Read the data below line by line and copy each one with "Insert" in it.

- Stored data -
↓
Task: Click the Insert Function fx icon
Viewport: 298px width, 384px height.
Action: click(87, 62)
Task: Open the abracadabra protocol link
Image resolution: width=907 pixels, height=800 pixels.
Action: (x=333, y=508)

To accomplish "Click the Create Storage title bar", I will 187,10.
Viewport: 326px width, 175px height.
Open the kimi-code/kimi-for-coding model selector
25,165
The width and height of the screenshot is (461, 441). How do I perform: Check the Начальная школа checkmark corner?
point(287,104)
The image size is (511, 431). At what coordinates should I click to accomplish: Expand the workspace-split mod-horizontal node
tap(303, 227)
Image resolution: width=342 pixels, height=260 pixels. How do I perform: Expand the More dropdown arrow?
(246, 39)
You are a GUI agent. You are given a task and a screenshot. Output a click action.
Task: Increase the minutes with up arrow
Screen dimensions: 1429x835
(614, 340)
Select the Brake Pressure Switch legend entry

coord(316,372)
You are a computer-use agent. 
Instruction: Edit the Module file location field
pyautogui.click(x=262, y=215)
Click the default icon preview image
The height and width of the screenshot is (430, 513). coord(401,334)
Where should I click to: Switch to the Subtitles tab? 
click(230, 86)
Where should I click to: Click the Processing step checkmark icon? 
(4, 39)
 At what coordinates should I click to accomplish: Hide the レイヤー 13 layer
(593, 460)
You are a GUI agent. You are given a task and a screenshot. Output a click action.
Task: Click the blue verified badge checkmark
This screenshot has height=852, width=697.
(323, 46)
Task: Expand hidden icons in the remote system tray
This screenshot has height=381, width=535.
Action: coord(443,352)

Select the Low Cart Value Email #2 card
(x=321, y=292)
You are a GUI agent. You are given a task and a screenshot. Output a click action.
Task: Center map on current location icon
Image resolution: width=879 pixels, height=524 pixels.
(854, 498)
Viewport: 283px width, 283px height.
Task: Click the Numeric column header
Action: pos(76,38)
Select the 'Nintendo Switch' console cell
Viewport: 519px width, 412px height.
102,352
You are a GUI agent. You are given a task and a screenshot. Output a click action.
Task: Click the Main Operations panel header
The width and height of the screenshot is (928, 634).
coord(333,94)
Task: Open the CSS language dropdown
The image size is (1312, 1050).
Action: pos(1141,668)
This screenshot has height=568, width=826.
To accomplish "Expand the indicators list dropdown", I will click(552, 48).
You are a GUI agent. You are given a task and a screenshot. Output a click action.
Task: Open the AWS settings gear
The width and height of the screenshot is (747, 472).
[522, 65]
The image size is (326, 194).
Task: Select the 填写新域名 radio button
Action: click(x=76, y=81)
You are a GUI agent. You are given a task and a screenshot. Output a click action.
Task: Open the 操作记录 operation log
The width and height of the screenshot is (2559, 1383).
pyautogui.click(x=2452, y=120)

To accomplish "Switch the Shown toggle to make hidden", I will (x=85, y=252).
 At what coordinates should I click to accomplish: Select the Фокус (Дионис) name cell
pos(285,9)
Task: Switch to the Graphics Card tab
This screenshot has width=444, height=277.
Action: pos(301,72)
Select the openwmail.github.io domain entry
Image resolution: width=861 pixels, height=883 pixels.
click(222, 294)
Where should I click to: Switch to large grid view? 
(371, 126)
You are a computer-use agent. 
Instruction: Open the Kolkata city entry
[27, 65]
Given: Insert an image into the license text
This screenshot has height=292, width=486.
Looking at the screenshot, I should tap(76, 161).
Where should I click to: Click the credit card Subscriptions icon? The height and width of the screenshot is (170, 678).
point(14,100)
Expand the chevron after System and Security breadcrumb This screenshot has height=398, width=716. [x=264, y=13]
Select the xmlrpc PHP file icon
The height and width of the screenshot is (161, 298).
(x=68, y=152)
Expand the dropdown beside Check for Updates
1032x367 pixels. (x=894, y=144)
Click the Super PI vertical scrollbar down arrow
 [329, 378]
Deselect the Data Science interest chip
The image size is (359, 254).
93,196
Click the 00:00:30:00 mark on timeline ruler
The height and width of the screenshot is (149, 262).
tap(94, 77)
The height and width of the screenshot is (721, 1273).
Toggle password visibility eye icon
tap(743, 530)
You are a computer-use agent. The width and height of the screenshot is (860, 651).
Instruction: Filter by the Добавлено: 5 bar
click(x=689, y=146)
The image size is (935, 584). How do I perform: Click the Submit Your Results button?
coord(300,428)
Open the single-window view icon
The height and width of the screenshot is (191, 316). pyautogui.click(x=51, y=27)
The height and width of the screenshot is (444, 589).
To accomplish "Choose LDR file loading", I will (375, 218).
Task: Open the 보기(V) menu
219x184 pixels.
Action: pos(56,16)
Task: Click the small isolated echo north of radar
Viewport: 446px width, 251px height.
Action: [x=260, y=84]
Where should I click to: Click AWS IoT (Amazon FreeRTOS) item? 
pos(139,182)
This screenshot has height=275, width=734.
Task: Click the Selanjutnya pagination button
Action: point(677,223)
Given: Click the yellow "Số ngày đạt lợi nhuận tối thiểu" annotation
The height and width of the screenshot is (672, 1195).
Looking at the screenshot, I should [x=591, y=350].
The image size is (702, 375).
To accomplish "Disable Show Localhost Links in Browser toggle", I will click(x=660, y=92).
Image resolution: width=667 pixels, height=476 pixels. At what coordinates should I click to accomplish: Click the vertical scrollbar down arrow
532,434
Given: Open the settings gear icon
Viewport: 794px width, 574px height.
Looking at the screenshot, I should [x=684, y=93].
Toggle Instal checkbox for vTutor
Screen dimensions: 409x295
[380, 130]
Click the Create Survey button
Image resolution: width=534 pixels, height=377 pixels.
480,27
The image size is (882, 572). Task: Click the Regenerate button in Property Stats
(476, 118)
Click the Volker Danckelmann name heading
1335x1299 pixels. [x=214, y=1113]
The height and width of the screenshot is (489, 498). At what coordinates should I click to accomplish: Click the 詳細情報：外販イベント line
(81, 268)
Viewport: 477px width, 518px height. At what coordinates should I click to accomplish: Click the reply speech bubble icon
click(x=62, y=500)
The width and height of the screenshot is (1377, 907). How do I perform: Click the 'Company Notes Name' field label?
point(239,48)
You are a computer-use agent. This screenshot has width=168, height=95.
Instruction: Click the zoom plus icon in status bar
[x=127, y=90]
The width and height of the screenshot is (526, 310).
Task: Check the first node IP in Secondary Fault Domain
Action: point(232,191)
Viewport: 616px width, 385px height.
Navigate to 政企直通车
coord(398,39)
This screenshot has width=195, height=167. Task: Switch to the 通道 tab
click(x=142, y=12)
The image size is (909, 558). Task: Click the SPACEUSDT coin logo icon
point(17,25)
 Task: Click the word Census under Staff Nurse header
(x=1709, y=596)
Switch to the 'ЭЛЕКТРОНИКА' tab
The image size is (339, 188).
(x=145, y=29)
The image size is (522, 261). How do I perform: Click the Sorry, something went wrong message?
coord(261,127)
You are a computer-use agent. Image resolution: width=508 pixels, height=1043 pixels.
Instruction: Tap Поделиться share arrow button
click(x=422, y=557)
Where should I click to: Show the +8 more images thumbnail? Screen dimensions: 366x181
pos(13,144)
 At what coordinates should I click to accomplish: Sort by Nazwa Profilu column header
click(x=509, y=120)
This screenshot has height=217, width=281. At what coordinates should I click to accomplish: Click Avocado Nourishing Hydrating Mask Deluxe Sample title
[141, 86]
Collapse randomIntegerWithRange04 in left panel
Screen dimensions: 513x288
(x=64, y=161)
↑
- RESPONSE TO THIS TASK -
Task: Click the Insert Function fx icon
Given: Insert an image into the license text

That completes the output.